In the days before refrigeration, settlers sought after property that had a spring or was near a spring.  A cool branch was also desirable.  A small house was built up over the spring or branch and a small pool dug where perrishable items such as cheese, butter and eggs were stored to prolong shelf life.  This was called a 'spring house' and was quite significant to household  resources.  In the absence of a spring, the cool waters of a deep well was utilized by lowering the food in an animal bladder or hide that was stitched up.  In areas where there were basements, a room was constructed and lined with mud and straw as a crude insulation where ice was stored throughout the year.  The basements of many houses  also had a cheese room, where they used their excess milk to make cheese and store it.  Butter also was coated with salt on the outside and stored in the basement.  More affluent pioneers had ice houses, insulated in the same manner.  Thomas Jefferson had an ice house.  There was quite a thriving business where northern ice was carved out in the winter, stored and delivered to warmer areas through out the year.  The era of the ice man is quite well remembered by many alive today, especially after there became ice plants where ice was made for the more common ice box of the early 1900s.  The means of making ice was discovered around 1840, but it was not in common practice until much later.  Electricty did not spread to rural areas until the 1930s and after and it was only afterwards that available markets developed for household refrigerators.  I remember, and I was born in 1948, my grandfather having an ice box in his fish camp on Lake Talquin.  He put blocks of ice in the top of the box and it cooled the goods stored below it.  Worked quite well as I remember.

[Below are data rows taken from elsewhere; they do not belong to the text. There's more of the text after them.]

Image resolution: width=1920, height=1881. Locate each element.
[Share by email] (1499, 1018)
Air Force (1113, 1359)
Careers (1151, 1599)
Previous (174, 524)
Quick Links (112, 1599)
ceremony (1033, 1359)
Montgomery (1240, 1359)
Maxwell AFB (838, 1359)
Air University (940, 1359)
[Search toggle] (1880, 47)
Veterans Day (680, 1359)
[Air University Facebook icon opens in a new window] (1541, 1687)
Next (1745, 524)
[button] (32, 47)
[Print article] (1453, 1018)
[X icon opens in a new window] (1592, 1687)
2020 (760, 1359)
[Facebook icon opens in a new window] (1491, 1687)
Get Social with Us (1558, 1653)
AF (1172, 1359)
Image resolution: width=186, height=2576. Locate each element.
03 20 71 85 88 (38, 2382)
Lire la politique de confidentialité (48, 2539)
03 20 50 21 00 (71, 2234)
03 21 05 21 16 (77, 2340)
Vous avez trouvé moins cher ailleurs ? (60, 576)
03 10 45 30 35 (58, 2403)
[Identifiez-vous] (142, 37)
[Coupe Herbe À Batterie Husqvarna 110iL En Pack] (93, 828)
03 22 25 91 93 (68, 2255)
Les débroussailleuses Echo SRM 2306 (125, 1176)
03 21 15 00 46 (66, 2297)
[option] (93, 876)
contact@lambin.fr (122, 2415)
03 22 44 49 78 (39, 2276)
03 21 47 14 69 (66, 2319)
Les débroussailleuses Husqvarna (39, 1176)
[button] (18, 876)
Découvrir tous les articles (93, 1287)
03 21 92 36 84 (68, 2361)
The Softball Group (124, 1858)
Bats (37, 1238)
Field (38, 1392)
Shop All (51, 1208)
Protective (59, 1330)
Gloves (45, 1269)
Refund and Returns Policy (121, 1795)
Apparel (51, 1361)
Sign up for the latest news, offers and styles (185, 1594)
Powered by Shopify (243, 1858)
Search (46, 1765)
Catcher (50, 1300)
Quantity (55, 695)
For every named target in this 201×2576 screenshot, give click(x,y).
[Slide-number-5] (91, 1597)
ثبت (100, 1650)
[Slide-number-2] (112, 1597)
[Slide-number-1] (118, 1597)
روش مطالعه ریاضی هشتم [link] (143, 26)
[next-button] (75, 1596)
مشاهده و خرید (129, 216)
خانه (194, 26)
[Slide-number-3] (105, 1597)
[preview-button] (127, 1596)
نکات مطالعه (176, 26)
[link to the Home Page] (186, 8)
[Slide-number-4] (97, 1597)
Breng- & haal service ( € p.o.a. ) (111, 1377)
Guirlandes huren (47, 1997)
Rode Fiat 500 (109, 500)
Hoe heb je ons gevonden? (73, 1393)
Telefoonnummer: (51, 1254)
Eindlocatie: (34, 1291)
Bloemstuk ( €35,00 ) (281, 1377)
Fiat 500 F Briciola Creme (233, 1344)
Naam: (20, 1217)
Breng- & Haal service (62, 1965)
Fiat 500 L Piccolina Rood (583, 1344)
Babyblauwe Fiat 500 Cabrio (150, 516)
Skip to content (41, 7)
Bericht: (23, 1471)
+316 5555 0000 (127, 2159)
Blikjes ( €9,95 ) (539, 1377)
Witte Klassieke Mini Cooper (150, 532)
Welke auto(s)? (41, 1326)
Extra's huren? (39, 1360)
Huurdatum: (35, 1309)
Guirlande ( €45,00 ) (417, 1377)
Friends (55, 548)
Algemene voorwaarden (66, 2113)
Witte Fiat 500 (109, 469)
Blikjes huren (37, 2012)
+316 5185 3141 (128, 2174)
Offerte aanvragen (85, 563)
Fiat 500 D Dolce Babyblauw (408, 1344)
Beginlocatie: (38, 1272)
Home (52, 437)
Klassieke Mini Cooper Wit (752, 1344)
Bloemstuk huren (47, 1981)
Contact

    Meats, poultry and fish were another story.  They were eaten entirely when caught or killed during warmer months.  In the winter, they were kept frozen, or in warmer climates salted and/or smoked.  Hog killings were never held during the summer, only in the winter.  Jerked or dried meats were common.  Game was mostly hunted in winter with more vegetables, fish and chicken used in the warmer months.  Game, especially small game, tend to have a higher infestation of worms and bugs during warm weather that dies off during cold weather and were saved for winter fare.  Eggs were sometimes preserved by pickling with salt and vinegar water but for the most part canning was not practiced other than for pickles, jams and jellies.  Jams and jellies were sealed off with wax, about 1/4 inch thick.  Pickles were stored in crocks with heavy lids.  Cannning and the Mason jar are relics of the 1900s,as are the era of frozen foods.  Freeze dried, dehydration and other packaging have come later.
     Some vegetables, especially root vegetables, can be stored for longer periods in basements, in sand pits or straw beds; grains store also.  Better methods of storing grains have now been developed.  Mylar bags and oxygen depletion packets store grains for many years without the danger of bug infestation and is easy to accomplish with a hot iron seal at home.  I have never tried this, but I understand that a watermelon buried in the summer several feet deep in fairly dry sand can be dug up and eaten for Thanksgiving and will be perfectly ripe; certainly chilled in a spring house would taste much better.